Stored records
##########
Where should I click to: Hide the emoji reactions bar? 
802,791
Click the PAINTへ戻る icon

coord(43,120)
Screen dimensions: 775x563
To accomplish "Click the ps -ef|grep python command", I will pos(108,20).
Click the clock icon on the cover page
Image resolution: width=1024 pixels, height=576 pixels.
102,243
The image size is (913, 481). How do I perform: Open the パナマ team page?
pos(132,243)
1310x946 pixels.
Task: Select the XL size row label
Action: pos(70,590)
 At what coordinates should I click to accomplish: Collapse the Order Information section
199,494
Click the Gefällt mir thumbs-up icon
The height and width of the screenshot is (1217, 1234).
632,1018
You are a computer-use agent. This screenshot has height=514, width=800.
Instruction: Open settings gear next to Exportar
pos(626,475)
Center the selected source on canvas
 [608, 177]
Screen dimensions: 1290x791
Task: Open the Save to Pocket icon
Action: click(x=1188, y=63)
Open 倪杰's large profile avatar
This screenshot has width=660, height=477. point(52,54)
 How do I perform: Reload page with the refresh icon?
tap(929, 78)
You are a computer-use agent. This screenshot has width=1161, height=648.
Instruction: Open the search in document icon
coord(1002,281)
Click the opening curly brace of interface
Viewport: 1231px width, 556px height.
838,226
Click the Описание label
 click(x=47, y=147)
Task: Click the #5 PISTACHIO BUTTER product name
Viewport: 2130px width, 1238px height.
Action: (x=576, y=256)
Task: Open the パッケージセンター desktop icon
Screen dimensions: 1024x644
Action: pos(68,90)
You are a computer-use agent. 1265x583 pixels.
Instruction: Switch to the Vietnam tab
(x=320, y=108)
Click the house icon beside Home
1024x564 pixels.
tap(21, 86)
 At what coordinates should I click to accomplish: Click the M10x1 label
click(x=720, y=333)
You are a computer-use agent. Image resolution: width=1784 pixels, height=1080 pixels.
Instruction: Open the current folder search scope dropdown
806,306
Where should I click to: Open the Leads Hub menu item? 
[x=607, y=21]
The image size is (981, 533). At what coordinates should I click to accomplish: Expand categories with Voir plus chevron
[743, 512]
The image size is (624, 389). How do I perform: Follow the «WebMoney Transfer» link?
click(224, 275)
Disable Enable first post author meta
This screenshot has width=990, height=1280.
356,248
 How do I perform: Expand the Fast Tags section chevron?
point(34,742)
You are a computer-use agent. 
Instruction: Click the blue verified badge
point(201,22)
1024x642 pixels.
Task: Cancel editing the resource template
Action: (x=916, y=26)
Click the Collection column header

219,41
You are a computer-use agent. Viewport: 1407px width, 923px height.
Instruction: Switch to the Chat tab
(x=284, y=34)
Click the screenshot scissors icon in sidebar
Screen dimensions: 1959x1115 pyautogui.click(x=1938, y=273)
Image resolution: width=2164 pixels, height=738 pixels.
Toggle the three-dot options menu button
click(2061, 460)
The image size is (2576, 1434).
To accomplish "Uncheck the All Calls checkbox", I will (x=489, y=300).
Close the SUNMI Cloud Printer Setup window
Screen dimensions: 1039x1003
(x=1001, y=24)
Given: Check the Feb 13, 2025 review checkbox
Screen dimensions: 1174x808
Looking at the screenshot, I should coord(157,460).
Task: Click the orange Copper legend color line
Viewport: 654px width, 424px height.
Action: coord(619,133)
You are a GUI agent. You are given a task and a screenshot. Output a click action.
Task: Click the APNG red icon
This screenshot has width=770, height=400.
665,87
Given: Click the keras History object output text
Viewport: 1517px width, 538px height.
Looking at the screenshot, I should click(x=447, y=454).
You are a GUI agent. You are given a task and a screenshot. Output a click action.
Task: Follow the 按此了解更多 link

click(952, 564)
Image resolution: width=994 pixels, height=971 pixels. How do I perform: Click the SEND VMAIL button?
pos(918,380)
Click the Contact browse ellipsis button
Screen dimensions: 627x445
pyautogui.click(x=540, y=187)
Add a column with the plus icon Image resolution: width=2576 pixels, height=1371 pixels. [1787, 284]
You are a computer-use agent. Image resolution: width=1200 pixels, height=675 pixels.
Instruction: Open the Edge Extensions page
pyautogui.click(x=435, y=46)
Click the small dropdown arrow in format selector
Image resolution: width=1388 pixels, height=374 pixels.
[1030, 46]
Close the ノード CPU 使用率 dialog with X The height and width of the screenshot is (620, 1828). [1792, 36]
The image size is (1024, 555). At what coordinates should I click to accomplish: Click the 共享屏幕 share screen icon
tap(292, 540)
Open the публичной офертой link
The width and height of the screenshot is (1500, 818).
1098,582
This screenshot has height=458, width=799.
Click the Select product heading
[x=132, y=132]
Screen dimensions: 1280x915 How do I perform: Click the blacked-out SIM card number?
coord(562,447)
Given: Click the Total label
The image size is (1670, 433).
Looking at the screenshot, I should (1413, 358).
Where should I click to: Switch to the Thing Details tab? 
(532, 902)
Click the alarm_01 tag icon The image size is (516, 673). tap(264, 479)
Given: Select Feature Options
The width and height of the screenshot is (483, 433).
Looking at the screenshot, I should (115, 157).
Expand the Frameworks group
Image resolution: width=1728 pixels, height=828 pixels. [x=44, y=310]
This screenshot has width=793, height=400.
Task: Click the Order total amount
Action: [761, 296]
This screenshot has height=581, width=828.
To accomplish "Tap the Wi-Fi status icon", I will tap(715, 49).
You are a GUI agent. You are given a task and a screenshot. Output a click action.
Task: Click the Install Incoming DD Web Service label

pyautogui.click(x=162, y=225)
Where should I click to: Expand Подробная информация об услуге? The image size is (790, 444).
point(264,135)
##########
## STATED GOAL:
Copy the lines of the items above without any change, starting at the line that contains "has height=514, width=800." and stopping after the line that contains "tap(929, 78)".

## ANSWER TO THIS EXERCISE:
You are a computer-use agent. This screenshot has height=514, width=800.
Instruction: Open settings gear next to Exportar
pos(626,475)
Center the selected source on canvas
 [608, 177]
Screen dimensions: 1290x791
Task: Open the Save to Pocket icon
Action: click(x=1188, y=63)
Open 倪杰's large profile avatar
This screenshot has width=660, height=477. point(52,54)
 How do I perform: Reload page with the refresh icon?
tap(929, 78)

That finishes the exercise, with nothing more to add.